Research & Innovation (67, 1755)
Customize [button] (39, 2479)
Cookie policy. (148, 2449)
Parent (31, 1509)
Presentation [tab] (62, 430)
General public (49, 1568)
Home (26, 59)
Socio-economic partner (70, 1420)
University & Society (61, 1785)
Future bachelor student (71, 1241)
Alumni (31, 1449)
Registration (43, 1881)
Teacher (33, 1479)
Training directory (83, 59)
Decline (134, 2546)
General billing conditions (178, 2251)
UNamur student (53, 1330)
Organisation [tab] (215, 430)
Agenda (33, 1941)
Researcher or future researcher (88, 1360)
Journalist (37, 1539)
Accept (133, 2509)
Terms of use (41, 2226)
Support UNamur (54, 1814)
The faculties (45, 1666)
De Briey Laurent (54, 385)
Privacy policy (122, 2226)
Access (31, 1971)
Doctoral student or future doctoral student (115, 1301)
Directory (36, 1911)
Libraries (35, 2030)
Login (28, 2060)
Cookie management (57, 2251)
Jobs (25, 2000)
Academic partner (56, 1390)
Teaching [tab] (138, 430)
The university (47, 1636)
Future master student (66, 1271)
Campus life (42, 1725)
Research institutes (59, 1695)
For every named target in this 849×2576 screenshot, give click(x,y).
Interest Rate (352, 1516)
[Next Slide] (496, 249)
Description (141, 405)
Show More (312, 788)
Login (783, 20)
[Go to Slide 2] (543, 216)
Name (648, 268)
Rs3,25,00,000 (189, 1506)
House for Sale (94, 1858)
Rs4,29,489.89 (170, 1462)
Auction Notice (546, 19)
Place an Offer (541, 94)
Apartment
——————————
• TASK DETAILS
From the listing above, work out how many lines hold "partner". The answer is the number and nothing more.

• RESPONSE AREA
2